* [WHAT IS BEING ASKED]:
Answer these from the article about Alessandra Ferri below:
(a) Whom will Ferri succeed as artistic director of the Vienna State Ballet?
(b) How many dancers are in the company?
(c) Which festival's dance program did Ferri direct, and during which years?

The ballerina Alessandra Ferri has had many dance lives. Now she will have another, offstage. On Tuesday, the Vienna State Ballet announced that Ferri, a former principal dancer with American Ballet Theater, would be its next artistic director, succeeding Martin Schläpfer when his contract ends in August.

The news comes as something of a surprise. Although the Italian-born Ferri directed the dance program of the Spoleto Festival in Italy from 2008 to 2014, she had not previously expressed ambitions to run a ballet company. And at 60, she still has a thriving performing career. Ferri tried to retire from the stage in 2007, but it didn’t take. Two years later she was back, performing in pieces by Martha Clarke and Lars Lubovitch, among others. In 2015, she created a major role in Wayne McGregor’s “Woolf Works” and, the next year, at 53, she returned to Ballet Theater to dance Juliet in “Romeo and Juliet.”

“Life is full of surprises,” Ferri said, with a laugh, during a conversation in London the day after she returned from Vienna and the formal announcement of the job. “It does feel to me like a natural progression.”

Ferri will have a big job in Vienna. The 102-dancer company gives around 80 performances a year of its own repertory at both the Vienna State Opera and the Volksoper theaters, as well as appearing in opera productions. And Ferri’s job will also include running the affiliated Ballet Academy, which was hit by allegations of abuse in 2019.

Lotte de Beer, the Intendant of the Volksoper, said in an interview that choosing Ferri “wasn’t a hard decision,” and that while Ferri had no previous experience of running a company, she “asked the right questions, made the right remarks and felt like the natural candidate.”

De Beer also praised Ferri’s “very high standards and impeccable taste.”

In a conversation, Ferri talked about bringing her broad experience to the job and her vision for the Vienna State Ballet. Here are edited excerpts from the conversation.

Is directing a company something you have been thinking about for a while?

I had been thinking it was something I would like to progress into, but I wasn’t focused on making it happen. I hadn’t applied for any directing jobs, and there were a lot of wonderful productions I was committed to as a performer. And at this stage of my life, to be able to dance really needs a lot of commitment!

But at the end of this summer, the Vienna Opera asked to talk to me. I am very instinctive, it has always been clear to me when I have had to change and move on. This felt like the moment.

* [SOURCE MATERIAL]:
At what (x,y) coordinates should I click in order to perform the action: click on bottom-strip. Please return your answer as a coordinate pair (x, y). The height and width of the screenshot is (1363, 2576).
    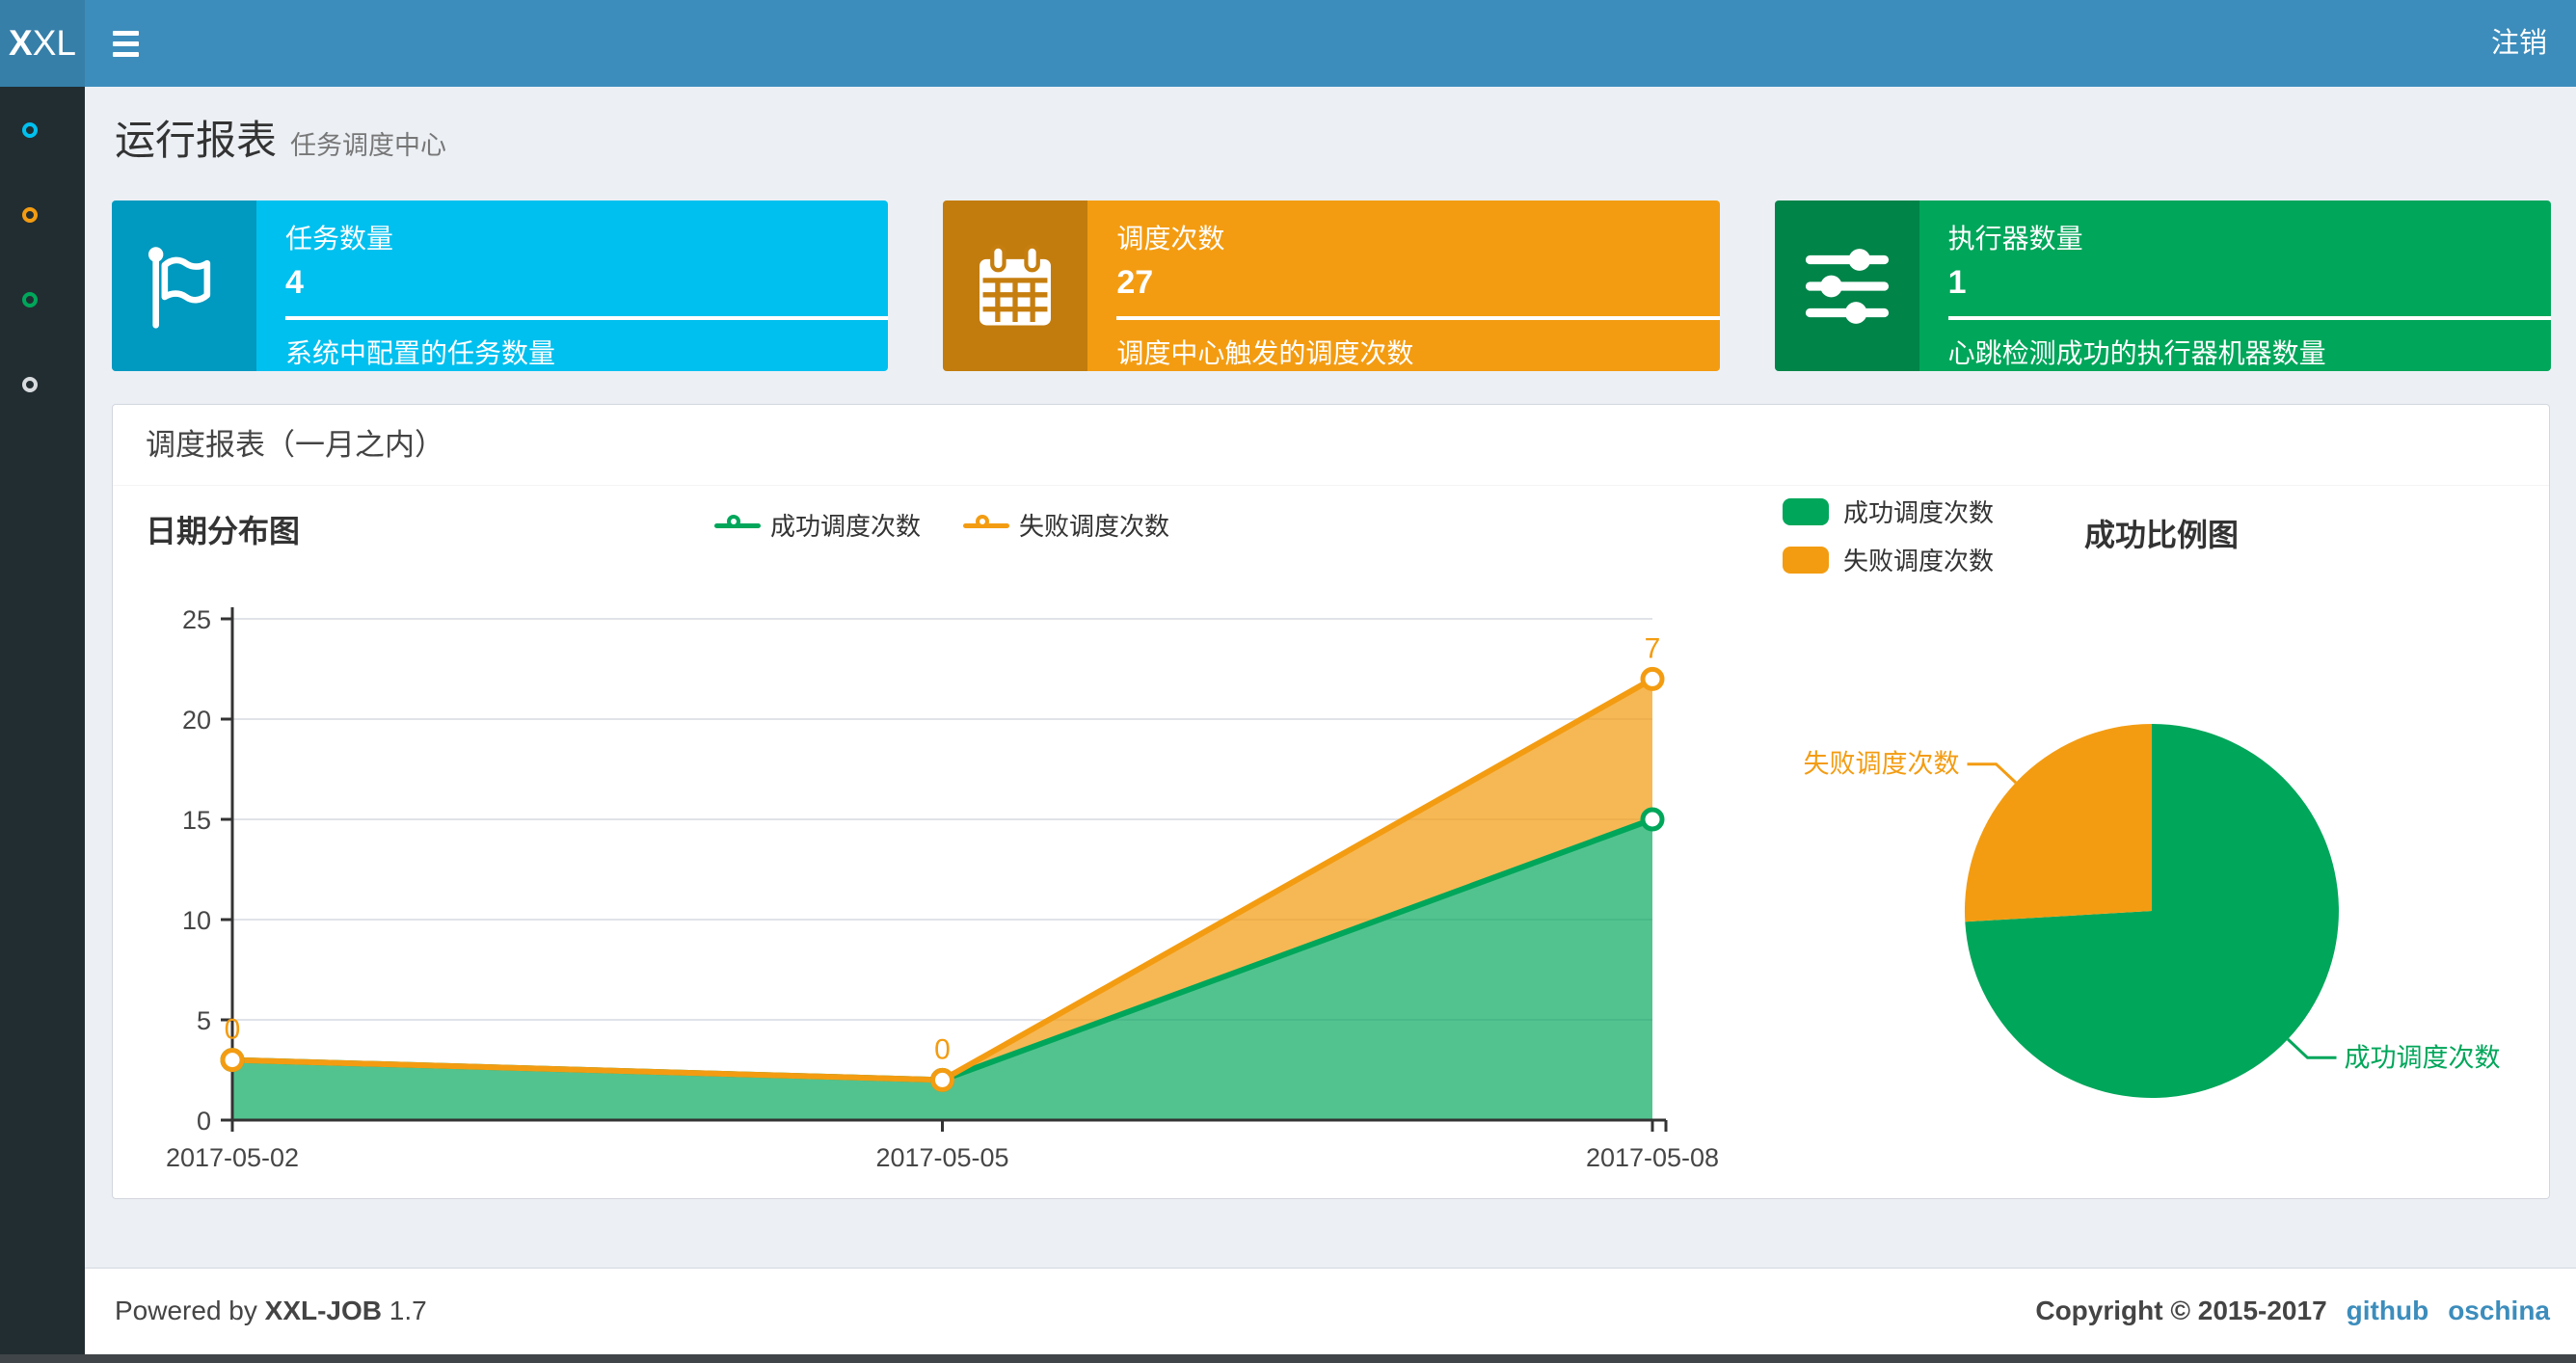
    Looking at the image, I should click on (1288, 1358).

* [REPLY]:
(a) Martin Schläpfer
(b) 102
(c) The Spoleto Festival in Italy, from 2008 to 2014